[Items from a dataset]
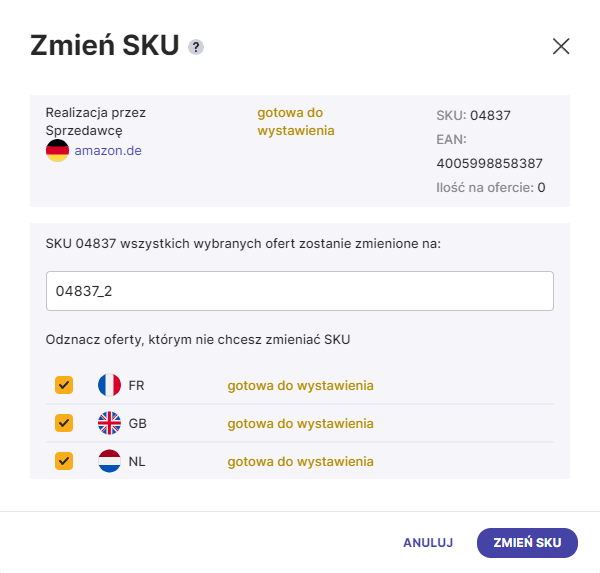Click the Ilość na ofercie value
The image size is (600, 573).
[x=541, y=188]
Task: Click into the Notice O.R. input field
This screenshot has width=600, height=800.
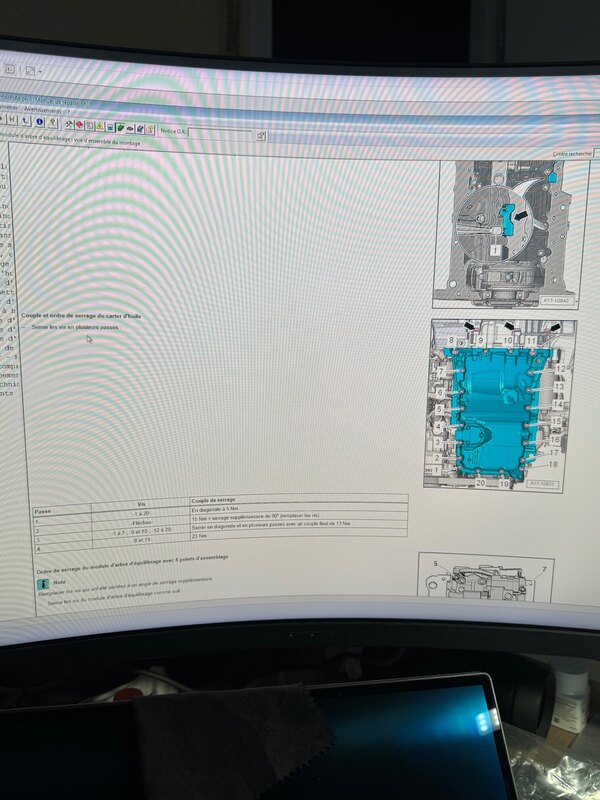Action: [220, 133]
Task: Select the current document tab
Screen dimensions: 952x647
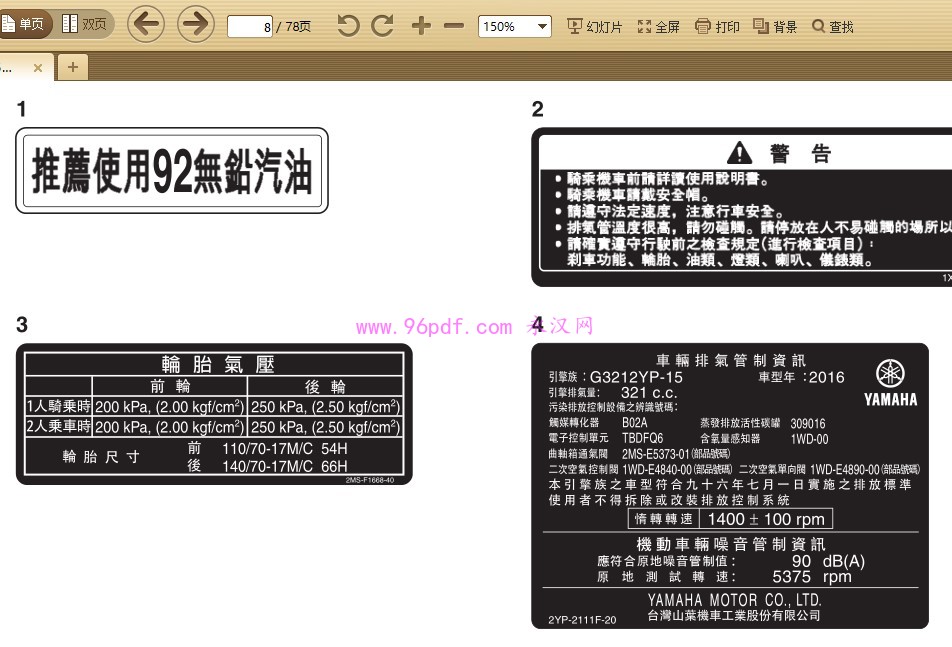Action: [12, 68]
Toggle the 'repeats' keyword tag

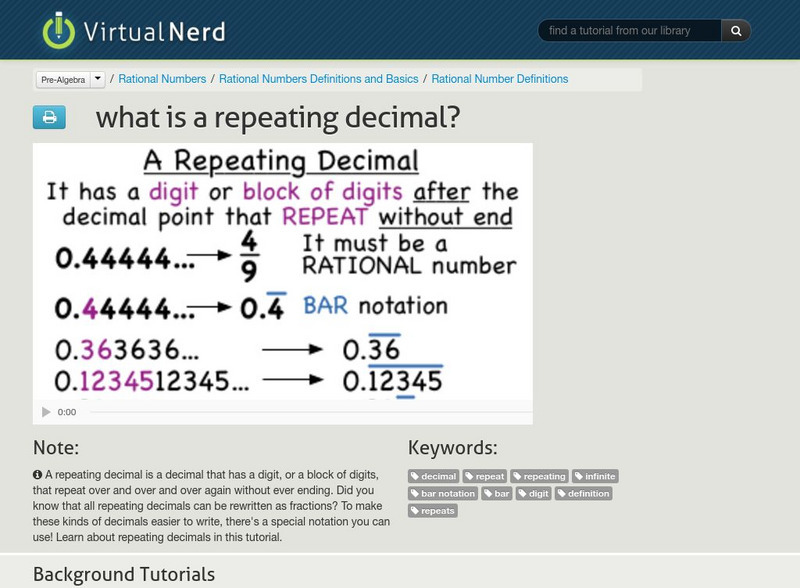coord(432,510)
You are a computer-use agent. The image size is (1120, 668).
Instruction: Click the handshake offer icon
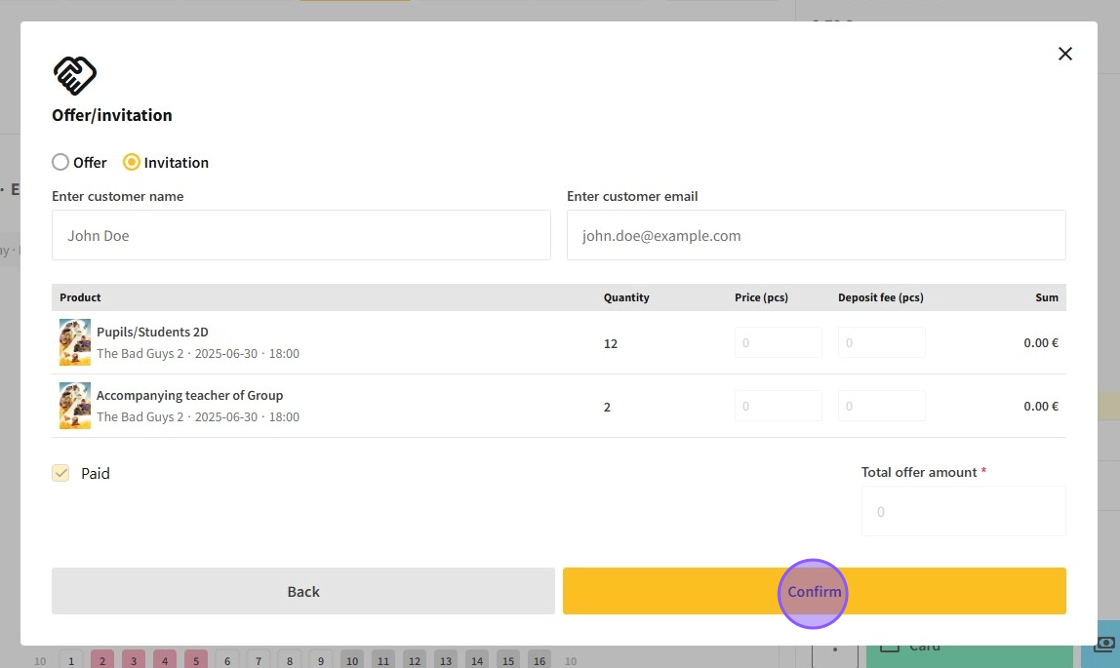click(x=75, y=75)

## Action item
Gather each line of the records holding the string "Task".

## Reply
Task: Click into the Notice O.R. input field
Task: Select the current document tab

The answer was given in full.